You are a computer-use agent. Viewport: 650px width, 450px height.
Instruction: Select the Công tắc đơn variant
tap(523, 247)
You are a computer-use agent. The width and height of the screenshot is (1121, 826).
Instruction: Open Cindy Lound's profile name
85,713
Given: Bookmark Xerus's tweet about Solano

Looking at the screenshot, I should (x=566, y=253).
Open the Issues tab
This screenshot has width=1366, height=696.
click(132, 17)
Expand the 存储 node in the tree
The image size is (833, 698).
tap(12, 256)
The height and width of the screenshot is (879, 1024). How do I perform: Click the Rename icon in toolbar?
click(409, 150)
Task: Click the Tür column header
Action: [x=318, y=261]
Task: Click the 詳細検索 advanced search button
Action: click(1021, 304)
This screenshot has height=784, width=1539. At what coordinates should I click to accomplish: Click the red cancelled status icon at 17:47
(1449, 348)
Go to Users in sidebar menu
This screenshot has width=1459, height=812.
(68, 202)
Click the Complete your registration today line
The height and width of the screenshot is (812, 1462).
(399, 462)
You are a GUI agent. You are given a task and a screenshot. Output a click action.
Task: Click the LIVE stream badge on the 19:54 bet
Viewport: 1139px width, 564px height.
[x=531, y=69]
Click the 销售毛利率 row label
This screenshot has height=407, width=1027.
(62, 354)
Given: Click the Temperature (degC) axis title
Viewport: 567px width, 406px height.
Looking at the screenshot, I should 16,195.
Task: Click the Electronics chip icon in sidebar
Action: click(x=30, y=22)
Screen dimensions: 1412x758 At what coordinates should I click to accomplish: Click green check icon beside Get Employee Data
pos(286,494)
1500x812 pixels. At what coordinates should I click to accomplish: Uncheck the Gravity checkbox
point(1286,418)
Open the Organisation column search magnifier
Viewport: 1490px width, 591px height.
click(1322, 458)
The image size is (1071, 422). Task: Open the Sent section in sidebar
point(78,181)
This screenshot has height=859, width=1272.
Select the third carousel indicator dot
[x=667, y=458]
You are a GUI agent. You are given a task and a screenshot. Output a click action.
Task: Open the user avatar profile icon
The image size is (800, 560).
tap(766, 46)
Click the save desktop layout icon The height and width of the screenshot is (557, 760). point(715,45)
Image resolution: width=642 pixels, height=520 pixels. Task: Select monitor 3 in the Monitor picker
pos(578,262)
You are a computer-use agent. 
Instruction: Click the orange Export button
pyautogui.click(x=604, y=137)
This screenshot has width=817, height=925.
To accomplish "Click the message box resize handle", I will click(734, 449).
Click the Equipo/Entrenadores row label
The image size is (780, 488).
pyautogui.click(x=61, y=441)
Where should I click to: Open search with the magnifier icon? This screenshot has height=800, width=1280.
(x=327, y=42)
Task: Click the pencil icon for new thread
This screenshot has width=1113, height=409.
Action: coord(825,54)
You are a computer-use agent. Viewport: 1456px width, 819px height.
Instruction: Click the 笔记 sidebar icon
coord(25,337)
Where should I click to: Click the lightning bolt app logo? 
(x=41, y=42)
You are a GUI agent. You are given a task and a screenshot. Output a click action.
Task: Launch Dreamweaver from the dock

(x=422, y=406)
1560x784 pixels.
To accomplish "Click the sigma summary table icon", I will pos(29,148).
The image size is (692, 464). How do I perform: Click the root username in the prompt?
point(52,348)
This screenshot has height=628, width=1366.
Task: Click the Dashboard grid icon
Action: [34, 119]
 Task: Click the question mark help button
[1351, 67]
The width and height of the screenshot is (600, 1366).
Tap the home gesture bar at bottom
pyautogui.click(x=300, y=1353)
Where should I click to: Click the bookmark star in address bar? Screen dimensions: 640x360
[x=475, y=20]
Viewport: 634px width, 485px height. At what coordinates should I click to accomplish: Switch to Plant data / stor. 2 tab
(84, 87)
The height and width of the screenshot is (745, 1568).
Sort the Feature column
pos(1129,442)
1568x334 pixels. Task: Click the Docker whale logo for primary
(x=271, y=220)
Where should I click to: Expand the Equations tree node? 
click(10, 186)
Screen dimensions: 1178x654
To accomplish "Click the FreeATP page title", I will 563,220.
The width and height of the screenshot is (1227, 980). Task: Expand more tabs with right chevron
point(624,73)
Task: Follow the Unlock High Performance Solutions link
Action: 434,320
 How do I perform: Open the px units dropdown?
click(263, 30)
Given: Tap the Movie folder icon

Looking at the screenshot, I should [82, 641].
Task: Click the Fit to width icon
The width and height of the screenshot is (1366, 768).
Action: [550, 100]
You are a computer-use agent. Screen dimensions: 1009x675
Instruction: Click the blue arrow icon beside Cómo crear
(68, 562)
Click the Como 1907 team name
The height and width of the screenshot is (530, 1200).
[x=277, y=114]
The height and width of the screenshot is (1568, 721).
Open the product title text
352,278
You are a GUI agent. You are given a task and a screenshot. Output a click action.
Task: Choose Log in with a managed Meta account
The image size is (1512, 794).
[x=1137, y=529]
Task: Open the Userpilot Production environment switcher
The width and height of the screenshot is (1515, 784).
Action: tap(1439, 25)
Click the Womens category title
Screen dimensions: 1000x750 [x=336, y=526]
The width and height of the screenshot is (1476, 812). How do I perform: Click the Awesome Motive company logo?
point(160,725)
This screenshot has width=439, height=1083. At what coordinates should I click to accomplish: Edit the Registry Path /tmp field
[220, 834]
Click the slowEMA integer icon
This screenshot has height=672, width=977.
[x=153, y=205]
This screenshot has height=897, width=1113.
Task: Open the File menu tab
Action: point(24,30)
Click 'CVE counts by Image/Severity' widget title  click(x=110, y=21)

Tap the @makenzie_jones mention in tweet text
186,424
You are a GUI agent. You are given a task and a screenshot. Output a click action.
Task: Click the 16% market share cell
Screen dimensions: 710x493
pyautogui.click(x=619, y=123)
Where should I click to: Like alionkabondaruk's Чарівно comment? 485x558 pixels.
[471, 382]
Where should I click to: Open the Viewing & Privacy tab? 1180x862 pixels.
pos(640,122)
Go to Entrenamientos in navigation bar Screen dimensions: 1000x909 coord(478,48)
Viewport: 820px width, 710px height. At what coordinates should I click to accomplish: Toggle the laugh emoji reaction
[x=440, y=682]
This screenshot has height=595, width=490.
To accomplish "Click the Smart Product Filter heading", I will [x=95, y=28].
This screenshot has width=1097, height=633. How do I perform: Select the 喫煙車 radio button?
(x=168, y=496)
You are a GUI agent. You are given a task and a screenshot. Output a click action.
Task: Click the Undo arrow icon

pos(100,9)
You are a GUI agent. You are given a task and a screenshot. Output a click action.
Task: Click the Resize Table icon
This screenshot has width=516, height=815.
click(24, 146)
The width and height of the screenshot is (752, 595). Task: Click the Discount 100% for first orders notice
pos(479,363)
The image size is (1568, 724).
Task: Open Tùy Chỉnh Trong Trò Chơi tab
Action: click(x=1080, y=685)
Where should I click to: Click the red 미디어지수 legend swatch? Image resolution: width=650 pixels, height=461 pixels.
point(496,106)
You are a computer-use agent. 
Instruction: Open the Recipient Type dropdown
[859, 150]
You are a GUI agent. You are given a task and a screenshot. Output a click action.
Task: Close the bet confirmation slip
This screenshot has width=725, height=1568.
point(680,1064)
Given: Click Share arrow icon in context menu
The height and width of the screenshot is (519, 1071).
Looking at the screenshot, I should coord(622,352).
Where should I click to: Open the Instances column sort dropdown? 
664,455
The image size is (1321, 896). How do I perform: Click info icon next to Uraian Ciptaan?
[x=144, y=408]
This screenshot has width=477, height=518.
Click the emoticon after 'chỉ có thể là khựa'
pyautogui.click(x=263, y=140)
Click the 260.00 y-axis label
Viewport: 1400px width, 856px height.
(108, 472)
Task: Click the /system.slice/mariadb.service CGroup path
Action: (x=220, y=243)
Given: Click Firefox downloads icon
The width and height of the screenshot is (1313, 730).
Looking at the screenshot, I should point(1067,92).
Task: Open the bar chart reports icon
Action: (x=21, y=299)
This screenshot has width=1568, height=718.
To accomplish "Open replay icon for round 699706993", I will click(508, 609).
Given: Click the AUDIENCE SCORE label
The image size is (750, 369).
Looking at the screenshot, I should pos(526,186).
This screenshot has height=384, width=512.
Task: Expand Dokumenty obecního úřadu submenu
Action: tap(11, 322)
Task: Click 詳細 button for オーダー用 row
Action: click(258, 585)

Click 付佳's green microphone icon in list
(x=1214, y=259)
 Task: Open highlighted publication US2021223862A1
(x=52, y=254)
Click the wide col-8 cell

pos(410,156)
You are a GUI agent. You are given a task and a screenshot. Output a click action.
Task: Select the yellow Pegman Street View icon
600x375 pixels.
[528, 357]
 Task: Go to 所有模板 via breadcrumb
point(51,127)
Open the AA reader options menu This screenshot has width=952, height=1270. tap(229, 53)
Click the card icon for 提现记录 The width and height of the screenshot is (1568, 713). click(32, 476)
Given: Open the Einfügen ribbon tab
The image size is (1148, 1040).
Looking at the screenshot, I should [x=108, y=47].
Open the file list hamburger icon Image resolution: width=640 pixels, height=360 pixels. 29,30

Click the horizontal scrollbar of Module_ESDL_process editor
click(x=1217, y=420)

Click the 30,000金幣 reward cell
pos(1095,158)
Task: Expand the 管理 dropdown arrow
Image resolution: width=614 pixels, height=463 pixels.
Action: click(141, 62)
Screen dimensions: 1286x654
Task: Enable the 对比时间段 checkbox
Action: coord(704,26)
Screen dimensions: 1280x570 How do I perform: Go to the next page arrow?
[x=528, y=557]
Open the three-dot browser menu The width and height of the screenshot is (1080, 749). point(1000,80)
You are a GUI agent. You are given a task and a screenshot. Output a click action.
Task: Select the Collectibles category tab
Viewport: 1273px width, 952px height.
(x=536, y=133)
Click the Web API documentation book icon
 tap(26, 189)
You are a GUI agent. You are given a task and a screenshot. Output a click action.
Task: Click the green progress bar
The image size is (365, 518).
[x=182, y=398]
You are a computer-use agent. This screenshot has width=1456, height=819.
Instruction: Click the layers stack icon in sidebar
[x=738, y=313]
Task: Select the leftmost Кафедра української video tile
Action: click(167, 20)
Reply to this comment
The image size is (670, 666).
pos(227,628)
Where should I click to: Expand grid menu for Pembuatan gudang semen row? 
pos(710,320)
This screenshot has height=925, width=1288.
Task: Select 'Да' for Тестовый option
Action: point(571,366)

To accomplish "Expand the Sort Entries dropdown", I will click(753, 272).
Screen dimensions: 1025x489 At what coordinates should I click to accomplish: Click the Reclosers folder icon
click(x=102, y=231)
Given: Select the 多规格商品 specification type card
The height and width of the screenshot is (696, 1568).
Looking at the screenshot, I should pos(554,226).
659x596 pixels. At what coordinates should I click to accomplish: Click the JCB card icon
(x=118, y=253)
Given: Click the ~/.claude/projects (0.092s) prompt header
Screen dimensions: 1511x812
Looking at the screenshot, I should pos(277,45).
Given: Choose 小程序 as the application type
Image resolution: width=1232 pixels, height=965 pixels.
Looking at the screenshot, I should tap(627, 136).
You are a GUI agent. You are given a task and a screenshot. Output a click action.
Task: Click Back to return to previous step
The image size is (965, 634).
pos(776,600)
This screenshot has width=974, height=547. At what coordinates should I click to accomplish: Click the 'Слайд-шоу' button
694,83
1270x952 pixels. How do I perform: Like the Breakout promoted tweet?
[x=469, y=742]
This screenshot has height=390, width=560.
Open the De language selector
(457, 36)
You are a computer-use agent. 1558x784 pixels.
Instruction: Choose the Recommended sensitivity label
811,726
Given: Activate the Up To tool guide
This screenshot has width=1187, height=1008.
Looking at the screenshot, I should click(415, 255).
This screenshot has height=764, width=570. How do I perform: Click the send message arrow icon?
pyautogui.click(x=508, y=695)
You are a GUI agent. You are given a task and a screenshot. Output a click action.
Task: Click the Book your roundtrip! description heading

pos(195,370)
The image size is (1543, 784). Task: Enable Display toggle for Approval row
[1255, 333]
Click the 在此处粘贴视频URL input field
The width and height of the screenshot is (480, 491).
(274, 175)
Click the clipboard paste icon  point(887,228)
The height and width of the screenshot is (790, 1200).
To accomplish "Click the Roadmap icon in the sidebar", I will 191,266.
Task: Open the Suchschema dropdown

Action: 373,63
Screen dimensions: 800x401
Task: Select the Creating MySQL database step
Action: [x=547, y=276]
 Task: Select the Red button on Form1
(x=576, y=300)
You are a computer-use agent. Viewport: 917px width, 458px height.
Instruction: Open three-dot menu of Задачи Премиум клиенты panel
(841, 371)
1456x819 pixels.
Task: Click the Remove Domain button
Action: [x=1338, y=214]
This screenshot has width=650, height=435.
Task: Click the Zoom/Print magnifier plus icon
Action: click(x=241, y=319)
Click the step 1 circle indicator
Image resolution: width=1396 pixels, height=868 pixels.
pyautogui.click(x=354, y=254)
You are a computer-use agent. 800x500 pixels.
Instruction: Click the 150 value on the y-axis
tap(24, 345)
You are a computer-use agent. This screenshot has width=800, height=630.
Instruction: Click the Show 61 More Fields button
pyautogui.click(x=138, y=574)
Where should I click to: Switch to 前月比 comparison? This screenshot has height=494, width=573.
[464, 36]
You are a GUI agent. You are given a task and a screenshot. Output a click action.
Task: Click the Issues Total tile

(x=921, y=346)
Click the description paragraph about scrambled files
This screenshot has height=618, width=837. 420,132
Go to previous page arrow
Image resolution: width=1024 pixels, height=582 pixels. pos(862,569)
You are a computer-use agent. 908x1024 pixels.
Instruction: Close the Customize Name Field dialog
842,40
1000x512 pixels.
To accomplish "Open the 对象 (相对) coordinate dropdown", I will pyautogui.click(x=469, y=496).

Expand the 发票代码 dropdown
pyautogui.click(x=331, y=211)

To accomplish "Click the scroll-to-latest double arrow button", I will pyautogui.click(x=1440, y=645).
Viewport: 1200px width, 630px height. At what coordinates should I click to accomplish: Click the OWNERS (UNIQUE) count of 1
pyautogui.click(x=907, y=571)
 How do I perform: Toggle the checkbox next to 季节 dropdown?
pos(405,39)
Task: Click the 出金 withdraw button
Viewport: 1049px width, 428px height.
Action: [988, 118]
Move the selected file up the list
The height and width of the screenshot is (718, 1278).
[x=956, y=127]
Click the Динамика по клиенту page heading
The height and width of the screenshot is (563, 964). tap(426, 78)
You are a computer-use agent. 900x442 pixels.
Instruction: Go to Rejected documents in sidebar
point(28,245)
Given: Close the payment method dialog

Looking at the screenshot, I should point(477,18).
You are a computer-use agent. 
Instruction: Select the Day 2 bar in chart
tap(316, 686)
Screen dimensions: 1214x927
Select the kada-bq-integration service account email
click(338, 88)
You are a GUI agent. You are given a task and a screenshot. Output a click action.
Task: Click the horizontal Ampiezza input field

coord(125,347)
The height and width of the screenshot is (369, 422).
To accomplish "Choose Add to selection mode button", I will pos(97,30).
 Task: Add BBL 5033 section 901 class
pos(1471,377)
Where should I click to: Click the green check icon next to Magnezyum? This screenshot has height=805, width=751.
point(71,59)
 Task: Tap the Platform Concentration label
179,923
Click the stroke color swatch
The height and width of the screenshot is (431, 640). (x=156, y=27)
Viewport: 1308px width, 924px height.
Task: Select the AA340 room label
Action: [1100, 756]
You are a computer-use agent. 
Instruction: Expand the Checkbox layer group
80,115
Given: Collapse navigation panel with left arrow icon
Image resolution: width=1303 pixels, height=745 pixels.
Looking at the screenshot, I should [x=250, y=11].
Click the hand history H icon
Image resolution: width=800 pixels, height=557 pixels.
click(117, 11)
══════════════════════════════
Everything from the line containing "Instruction: Go to" to the bottom of the listing is to be set down exactly; leave out all other lines.

Instruction: Go to Rejected documents in sidebar
point(28,245)
Given: Close the payment method dialog

Looking at the screenshot, I should point(477,18).
You are a computer-use agent. 
Instruction: Select the Day 2 bar in chart
tap(316, 686)
Screen dimensions: 1214x927
Select the kada-bq-integration service account email
click(338, 88)
You are a GUI agent. You are given a task and a screenshot. Output a click action.
Task: Click the horizontal Ampiezza input field

coord(125,347)
The height and width of the screenshot is (369, 422).
To accomplish "Choose Add to selection mode button", I will pos(97,30).
 Task: Add BBL 5033 section 901 class
pos(1471,377)
Where should I click to: Click the green check icon next to Magnezyum? This screenshot has height=805, width=751.
point(71,59)
 Task: Tap the Platform Concentration label
179,923
Click the stroke color swatch
The height and width of the screenshot is (431, 640). (x=156, y=27)
Viewport: 1308px width, 924px height.
Task: Select the AA340 room label
Action: [1100, 756]
You are a computer-use agent. 
Instruction: Expand the Checkbox layer group
80,115
Given: Collapse navigation panel with left arrow icon
Image resolution: width=1303 pixels, height=745 pixels.
Looking at the screenshot, I should [x=250, y=11].
Click the hand history H icon
Image resolution: width=800 pixels, height=557 pixels.
click(117, 11)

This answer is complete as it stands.